Interestingly Stable Methods - prl-julia/julia-type-stability GitHub Wiki

For every package several most polymorphic methods -- in terms of number of return types across all observed calls. This number is given in parenthesis after a method name.

To go:

  • Knet (v1.4.5)
  • Plots (v1.10.6)
  • Pluto (v0.12.21)
  • Gadfly (v1.3.1)

JuMP (v0.21.6)

A greatly polymorphic package (also large): first five stable methods had 19+ return types.

  • MathOptInterface.get (41+21): a container-operating extraction function, parametric in the type of contained elements.

  • MathOptInterface.map_indices (29): a form of identity function.

  • build_constraint (21+14): create a polymorphic wrapper.

  • MutableArithmetics.add_mul (19+14): generic arithmetic for library-defined types.

  • _functionize (16): the identity function.

  • MutableArithmetics.sub_mul (13): same as add_mul above.

  • _add_or_set! (13): a container-operating updating function, parametric in the type of contained elements.

  • promote_operation (13): type-level computation; in particular, the function returns the type of result of a given operation when applied to arguments of given types, and the method computes the output type of * when applied to to T (type parameter) (this is, unsurprisingly, T).

IJulia (v1.23.2)

One method with 10 return types and all others have only one return types.

  • display_mimestring (10): a form of identity function.

Genie (v1.16.0)

No methods with more that 2 return types.

  • secret_token! (2): a form of identity function.

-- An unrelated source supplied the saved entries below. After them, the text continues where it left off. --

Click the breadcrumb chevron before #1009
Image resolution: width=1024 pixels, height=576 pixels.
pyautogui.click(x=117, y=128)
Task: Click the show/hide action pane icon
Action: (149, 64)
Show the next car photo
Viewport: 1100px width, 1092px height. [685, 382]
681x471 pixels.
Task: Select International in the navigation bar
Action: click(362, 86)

  • gvector_to_jl (2): a conversion/restructuring utility, parametric in the type of contained elements.

Gen (v0.4.2)

  1. get_values_shallow + get_submaps_shallow (7+5): reshaping a container. Parametric.

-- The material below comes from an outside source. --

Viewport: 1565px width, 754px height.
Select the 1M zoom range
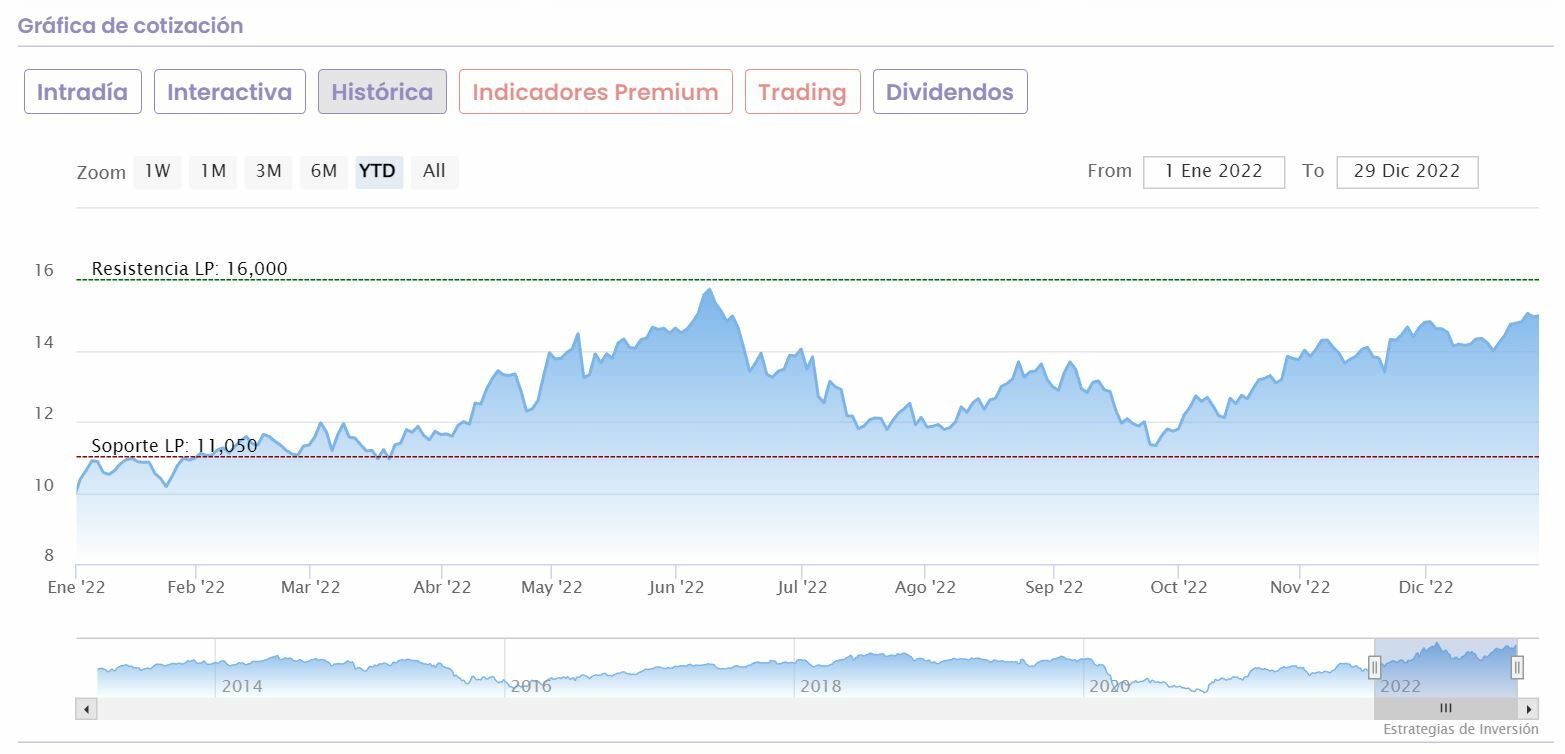pos(213,171)
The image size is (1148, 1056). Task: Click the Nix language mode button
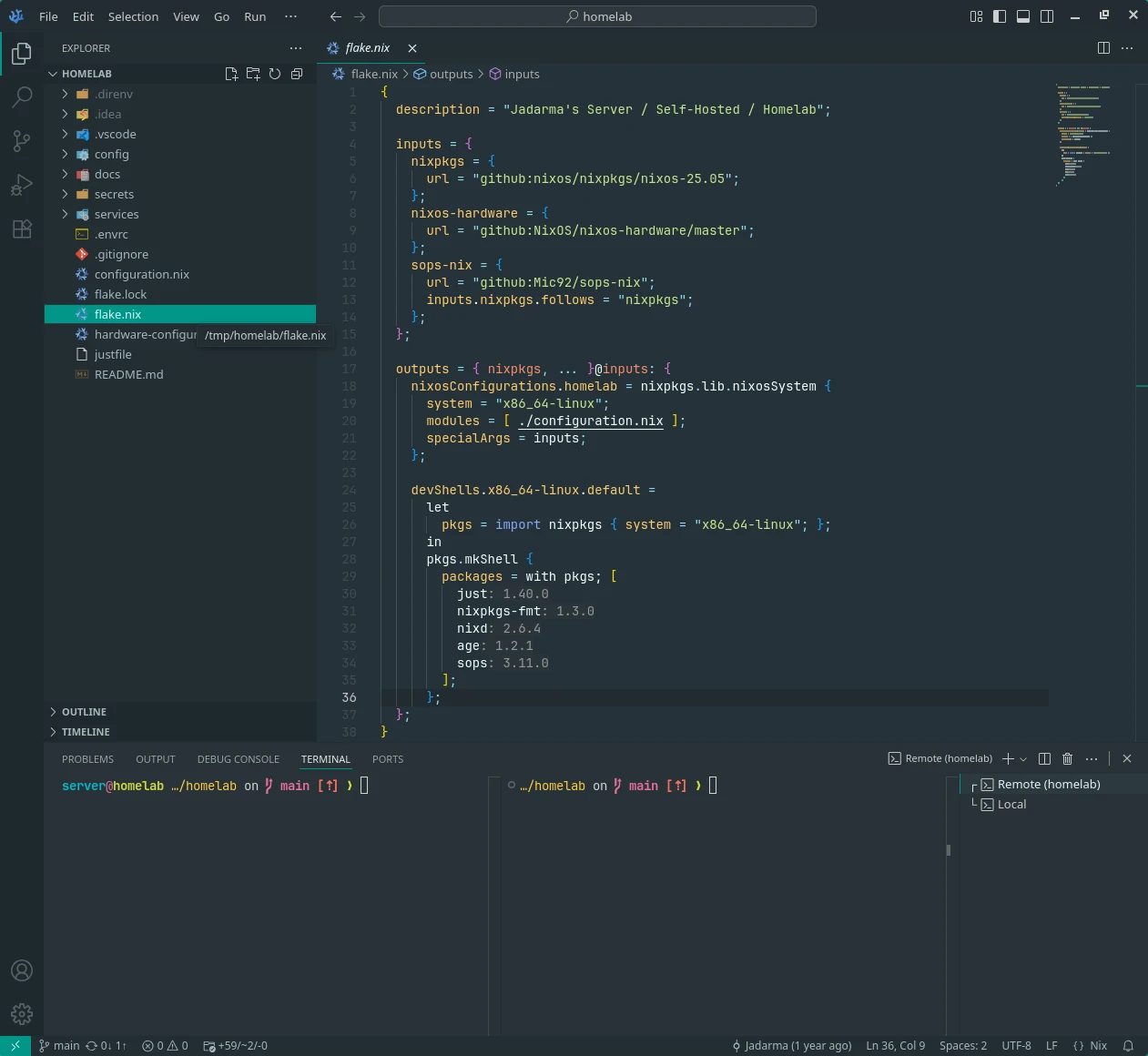pos(1091,1046)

  2. typecheck_arg (6): the identity function (typechecking a "simple" value that has the same type in Julia as in their DSL).

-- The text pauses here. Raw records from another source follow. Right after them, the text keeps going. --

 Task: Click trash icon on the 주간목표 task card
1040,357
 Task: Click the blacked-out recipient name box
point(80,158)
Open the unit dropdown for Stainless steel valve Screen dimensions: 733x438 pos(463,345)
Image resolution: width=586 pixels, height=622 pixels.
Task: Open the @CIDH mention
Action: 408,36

  3. compile_dist_with_args (5): turns one polymorphic struct into another with non-trivial amount of computations (!).

  4. get_submaps_shallow (5): restructuring a data structure into a tuple (hence genericity).

  5. get_return_type (5): type-level stuff (returns a type of a polymorphic input).

Flux (v0.11.6)

Consider two most-polymorphic methods, as others have 4 or less return types.

  1. extraChain (7 return types): it's a map ($ x) over a tuple, so a parametric method.

  2. DataLoader constructor (6 ret types): a parametric wrapper.

DifferentialEquations (v6.16.0)

  1. dimension (56 + 29 r.t.): extracts type info (dimension(u::Units{U,D}) where {U,D} = D).

  2. unpack(_args) (12+12): parametrically reshaping arguments.

  3. convert from the Static package (9): convert term-holding type into the corresponding term (e.g. turn Type{StaticInt{42}} into StaticInt{42}).

  4. solution_new_retcode (8+8): smart constructor.

  5. convert: overloiading base functions to SIMDed datatypes. Parametric.

JSON.jl (v0.21.1)

Only 11.5% of stable methods (total 8) are interesting (supports conjecture 1) and the most polymorphic ones return only 3 different types. Going over those interesting stable methods in the order of decreasing number of return types:

  1. lower (src/Writer.jl:43): is an identity function modulo wrapping the result into a polymorphic record.

  2. show_json (src/Writer.jl:43): a printing procedurs with some control-flow inside that makes it finish with different calls; 99% of time it returns either Nothing or Union{} which are morally equivalent. Once it returns Bool which is weird.